USDA’s World Market Price factors were again left unchanged by USDA this week. The on-farm value of long grain rough holds at $11.80 per cwt.
Rice futures took a bit of a beating this week, mostly, we think, reflecting the pressure put on by the grains and soybeans. Even though the nearby Nov contract settled at 12.49, which was 16.5 cents below last Friday’s finish, the continuation chart still shows support holding in the 12.50 area.
Rice futures did not fall nearly as far or as hard as grains and soybeans, and that’s encouraging. Also we believe that the 12.50 area is at or below (probably below) an “average” breakeven number for cash producers. There is no guarantee that new lows will not be seen, but the market has demonstrated to us that the 12.50 neighborhood is an area where selling seems to slow considerably.

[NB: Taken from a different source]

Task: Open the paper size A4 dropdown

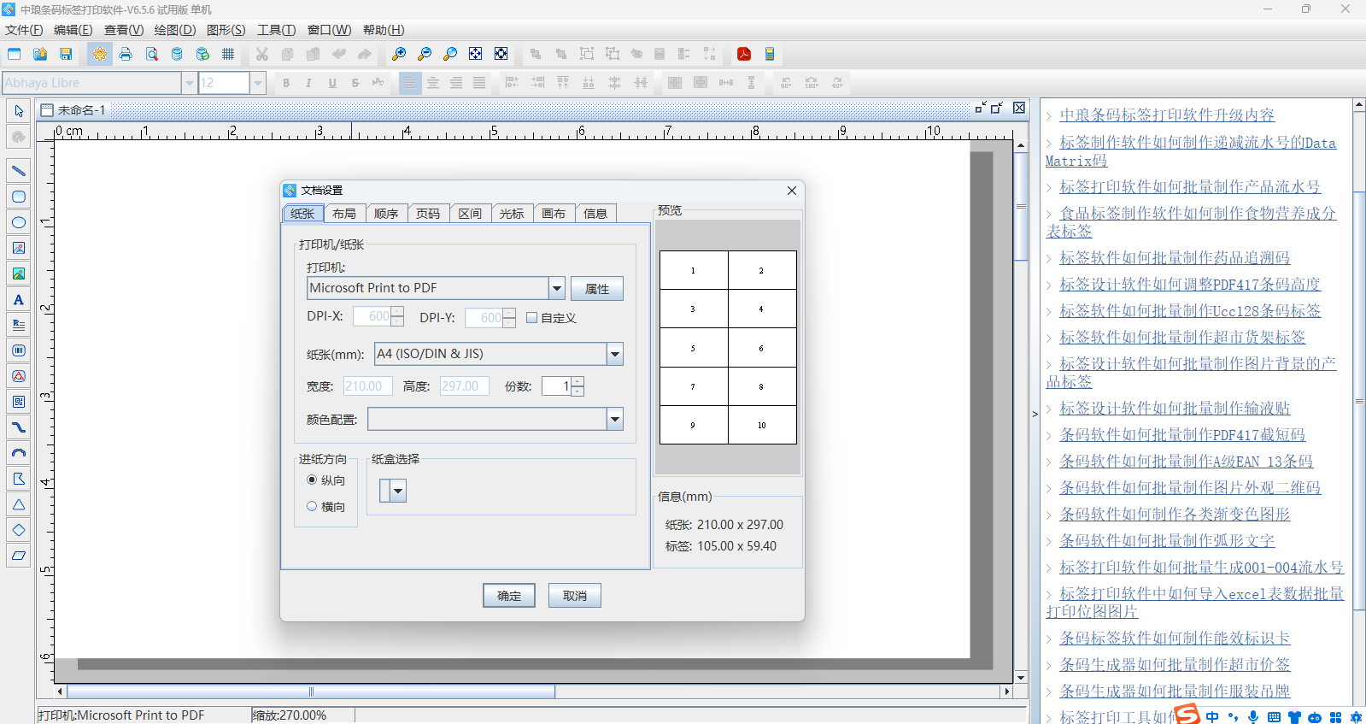Action: click(614, 354)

In a reasonable pattern of thought, some are concerned about how all the grain and soybean futures will react after the monthly Supply/Demand Report due out next Thursday. Many are expecting big numbers in soybeans, although rice may not show a big pickup. But who knows – it is USDA after all, and they have had a distinctly positive (to supply) bent in their reporting since 2008 as we see it.
There are still no (zero) deliverable certificates registered in Chicago, and that makes shorting this market riskier. We suggest avoiding the short side of the rice futures; but as we noted last week, being long may take some patience – and maybe some margin call money, too. If trading rice or any other futures contracts, use calm decision making and good money management before taking any positions.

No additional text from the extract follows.